• [Provided passage]
--- BEGIN ---

Building a Community: ACES 2018

Greoup of AAC users listening to a speaker

What does it mean to form your own community? ACES 2018 begins today.  The participants arrive this afternoon and our community will start to form. Some of us have met before, some are new.  Some come from the Philly area, some from far away. Our participants all have one thing in common: They use augmentative and alternative communication.

In schools and communities around this country, there are people using AAC, but they don’t often get to meet as a group with a common purpose.  Oftentimes, the single AAC user is like a unicorn among horses. They are the one who is “different”. They are expected to teach everyone, and make them feel comfortable with their form of communication.

ACES 2016 taught me that magic can happen when you gather a group of young adults who all use AAC. For many of them, this will be the first time their communication is accepted, by the entire community, as just another way of being human. ACES is a place where we can take the time to listen. It is a place where we can walk, talk, rock, and roll.  It is a place where plans for the future get made.

--- END ---

• [Data excerpt]

--- BEGIN ---

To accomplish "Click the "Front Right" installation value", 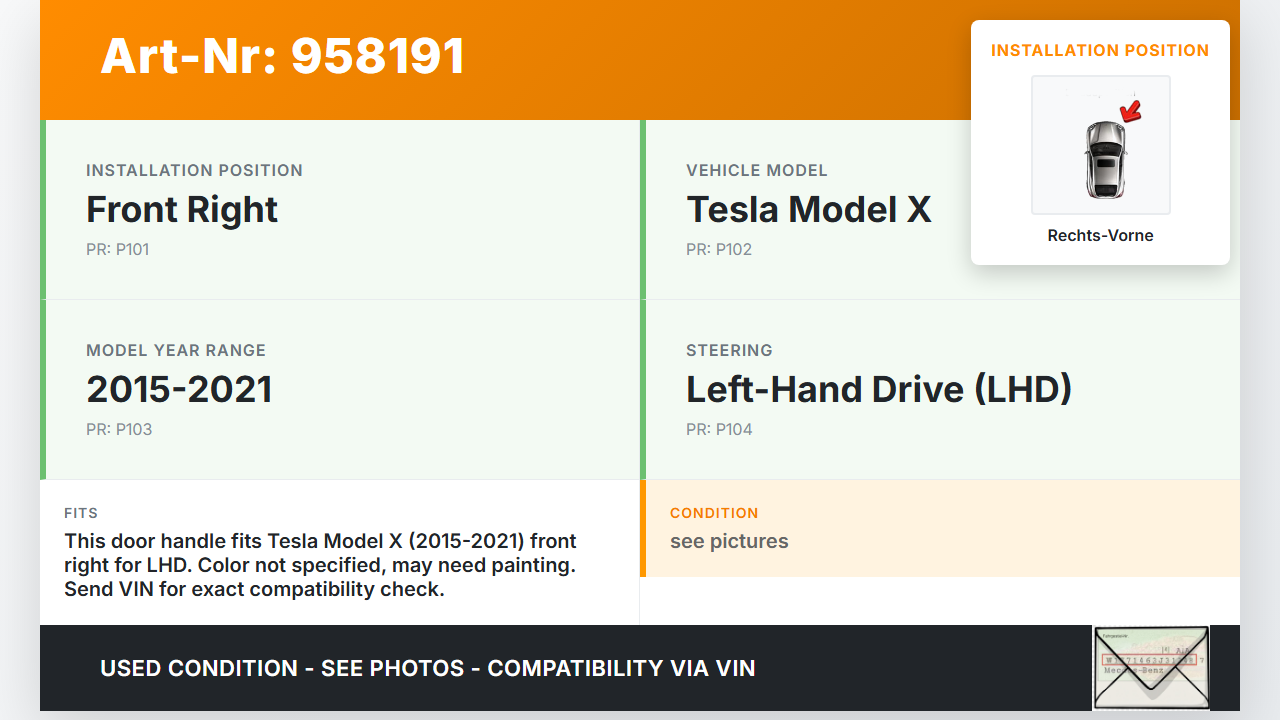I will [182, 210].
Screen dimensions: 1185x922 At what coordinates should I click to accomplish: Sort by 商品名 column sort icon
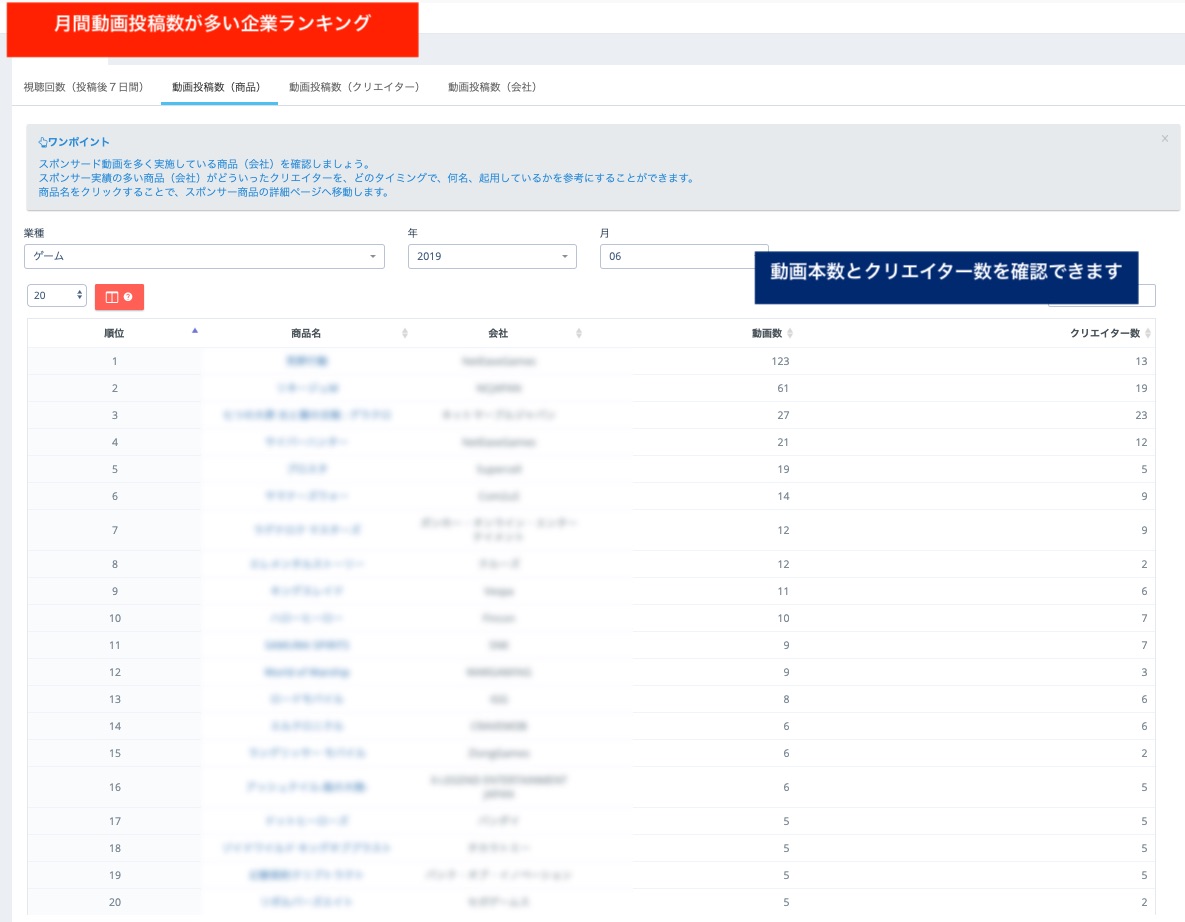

--- END ---

• [To be done]
**a)** In the ACES 2018 post, what one thing do all the participants have in common?
**b)** Write out the ACES 2018 post from "What does it" to "form of communication.".

• [Results for each task]
**a)** They all use augmentative and alternative communication.

**b)**
What does it mean to form your own community? ACES 2018 begins today.  The participants arrive this afternoon and our community will start to form. Some of us have met before, some are new.  Some come from the Philly area, some from far away. Our participants all have one thing in common: They use augmentative and alternative communication.

In schools and communities around this country, there are people using AAC, but they don’t often get to meet as a group with a common purpose.  Oftentimes, the single AAC user is like a unicorn among horses. They are the one who is “different”. They are expected to teach everyone, and make them feel comfortable with their form of communication.